### About this exercise
Repeat precisely the line in which "Task: Expand the first post's chevron menu" occurs and all lines that follow it in the entries below. Pictures must be omitted.
+++ Listed entries +++
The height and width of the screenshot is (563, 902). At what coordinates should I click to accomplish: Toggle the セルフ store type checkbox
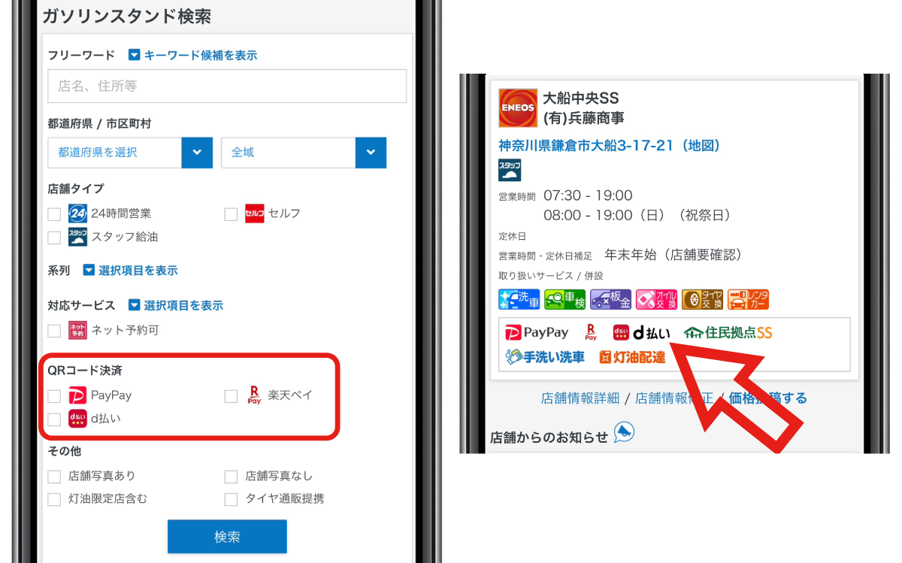point(232,214)
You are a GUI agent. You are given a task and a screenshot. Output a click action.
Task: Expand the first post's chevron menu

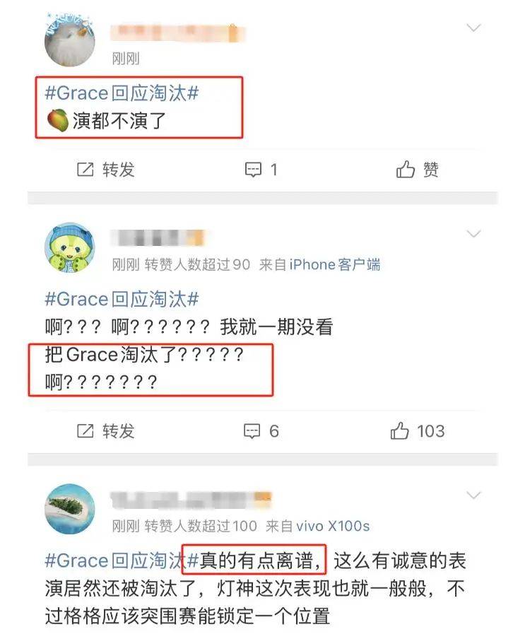tap(473, 28)
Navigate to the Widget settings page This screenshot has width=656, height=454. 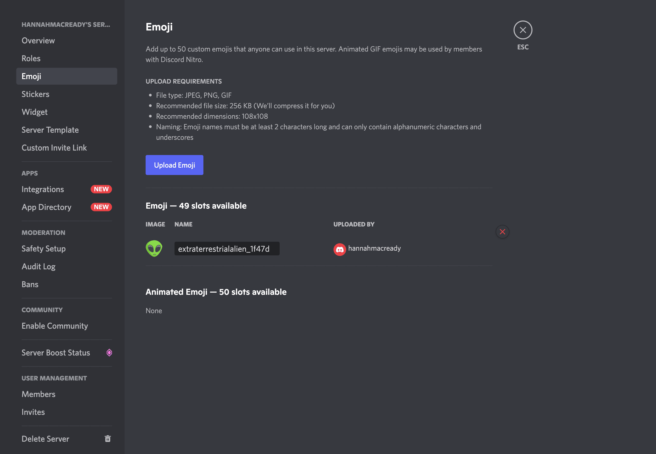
+++
### Your response
Task: Expand the first post's chevron menu

tap(473, 28)
Navigate to the Widget settings page This screenshot has width=656, height=454. 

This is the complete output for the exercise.